• DIRECTION 1
Update the search thread between "It is important" and "the same line.", inclusive, so that "record" becomes "chunk" throughout.
• DIRECTION 2
Answer these questions using the search thread:
(a) From what address can the agrep tool be downloaded?
(b) In an agrep search, what does the pattern pattern1,pattern2 mean?
(c) Which page does RichardDonkin refer readers to for more details about his grep variant?

━━ SUPPLIED TEXT

Moved
KevinKinnell's comments from
SearchEnhancements --
PeterThoeny - 29 Aug 2000
The search string is the logical place to put these enhancements; within that we have some options to think about.
First off, I do not like the idea of using Perl regexs. They would be very difficult to untaint, and if someone slipped a ``/.../e'' through it would blow a big hole in security. So, I think we need to parse out ``simple'' regexs (like character classes) logical connectors and directives, e.g.
[A-Za-z0-9], AND, OR, NOT, FOLLOWEDBY, SOUNDSLIKE, etc.
We need to figure out the syntax for this. As an example
... "blue AND -green" ...
- or -
... "blue AND NOT green" ...
which is better? If we are using logical connectives, should we be able to specify order of appearance? Can we say
"... blue FOLLOWEDBY green ..."
Would it be good to be able to specify
two search strings, one for topic and one for text? If we do that we have huge search power at the cost of some more protocol decisions (and we probably need to start keeping track of the order options are seen in.)
topicstr="blue AND green" topiccasesensitive="on" topicreqex="off" textstr="red AND NOT yell(ow|er)" textcasesensitive="off" textregex="on"
If we implement this, do we only search for the textstr in topics that matched the topicstr? (If we implement this, we will end up needing a form to help users construct inline search tags...Ha ha, only serious.)
This is database-query level power, and the cost is the parsing. The internal ``grep'' is pretty easy in Perl...but the more we do, the bigger/slower-to-load/slower-to-run
wikisearch.pm gets...
...unless we implement a twiki search server that runs as a daemon or service...hmmmmm...nah.
--
KevinKinnell - 06 Jun 2000
AND / OR search has been also discussed in
SearchEnhancements and
SearchEnhancmentsRFC, certainly a useful enhancement. I like the Altavista style search because it is easy to remember and fast to type:
+word +"consecutive words" -exclude |
--
PeterThoeny - 29 Aug 2000
For those who need the AND search functionality on a Unix box,
I can offer a quick and easy solution.
First, get the tool
agrep from
ftp://ftp.cs.arizona.edu/agrep
;
the tool can be used freely for any purpose, redistribution is
allowed on nonprofit basis. On my Linux system, it compiles out
of the box.
Change your local
bin/wikicfg.pm (or
lib/TWiki.cfg, if you are
using the beta version) as follows:
$egrepCmd = "/usr/local/bin/agrep -d ZZZ";
Change the path to what your system needs.
It is important to change the
ZZZ to some pattern that is not
used in any of your documents. agrep searches on a per record basis
and a record is delimited by what you set with the above option. Thus,
if the
ZZZ does not appear in your file, the whole file is treated
as one record. Usually you want to find entries, where two patterns
are found in the same file, but not necessarily in the same line.
When using the advanced searching, choose 'regular expression'
search (this will invoke agrep). The search pattern
pattern1;pattern2
means
pattern1 AND pattern2,
pattern1,pattern2
means
pattern1 OR pattern2.
For more information about what patterns are allowed, consult
the included mannual page agrep.1.
--
GuidoOstkamp - 16 Jun 2001
I had a go at agrep, thanks for the pointer. It's fine for searching for keywords, but you can't use the AND feature (actually the
-d option) and regular expressions, so I implemented a grep variant that does REs as well as AND. See
CategorySearchForm for more details and (soon) an upload of the script. It works quite nicely - I just use
pattern1;pattern2 like agrep.
--
RichardDonkin - 08 Jul 2001

━━━━
━━ SUPPLIED DATA

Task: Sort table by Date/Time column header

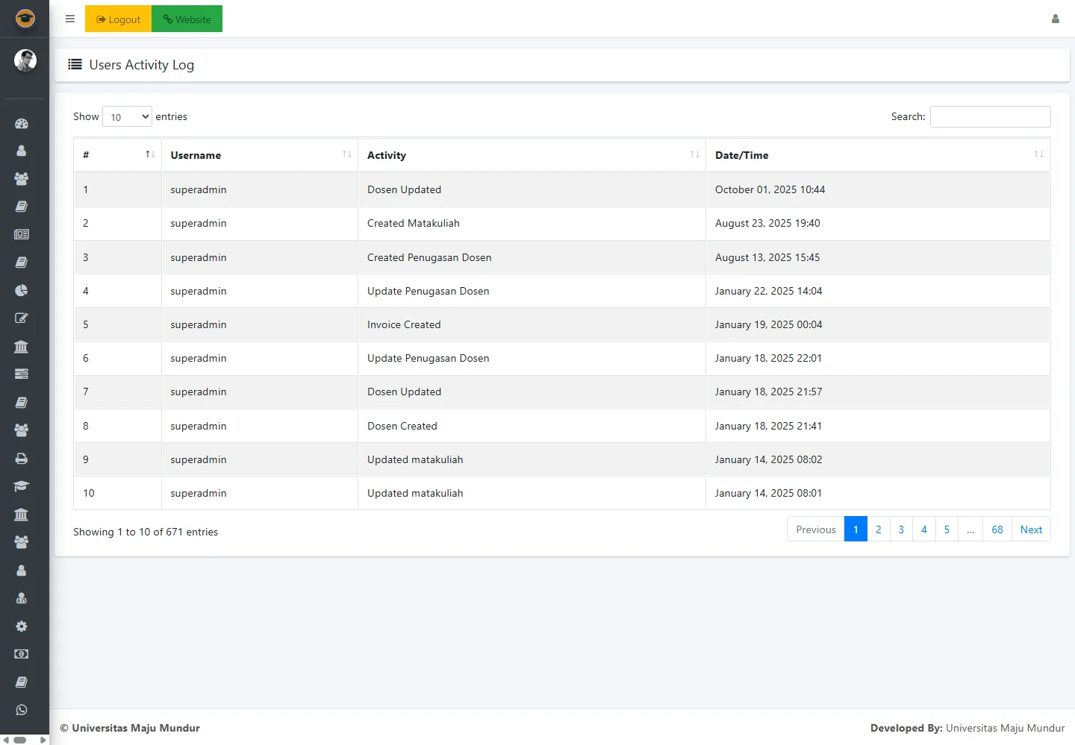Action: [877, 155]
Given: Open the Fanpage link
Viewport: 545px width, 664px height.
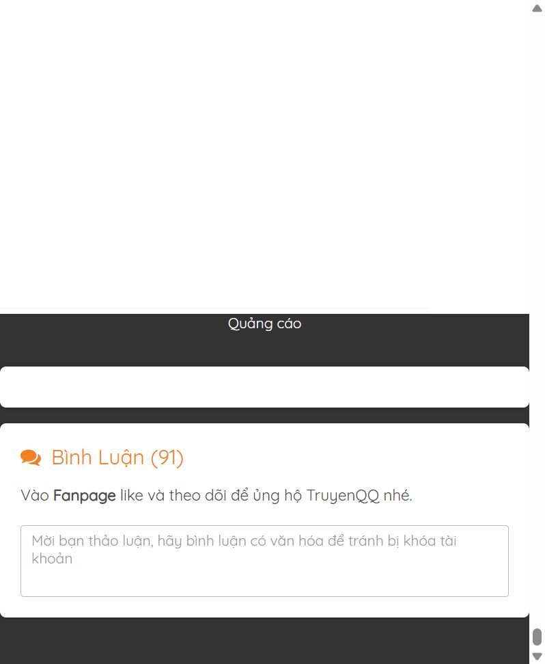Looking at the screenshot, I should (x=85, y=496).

━━━━
━━ SUPPLIED DATA

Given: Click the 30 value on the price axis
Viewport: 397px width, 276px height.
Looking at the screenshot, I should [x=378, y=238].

━━━━

• CORRECT OUTPUT 1
It is important to change the
ZZZ to some pattern that is not
used in any of your documents. agrep searches on a per chunk basis
and a chunk is delimited by what you set with the above option. Thus,
if the
ZZZ does not appear in your file, the whole file is treated
as one chunk. Usually you want to find entries, where two patterns
are found in the same file, but not necessarily in the same line.

• CORRECT OUTPUT 2
(a) ftp://ftp.cs.arizona.edu/agrep
(b) pattern1 OR pattern2
(c) CategorySearchForm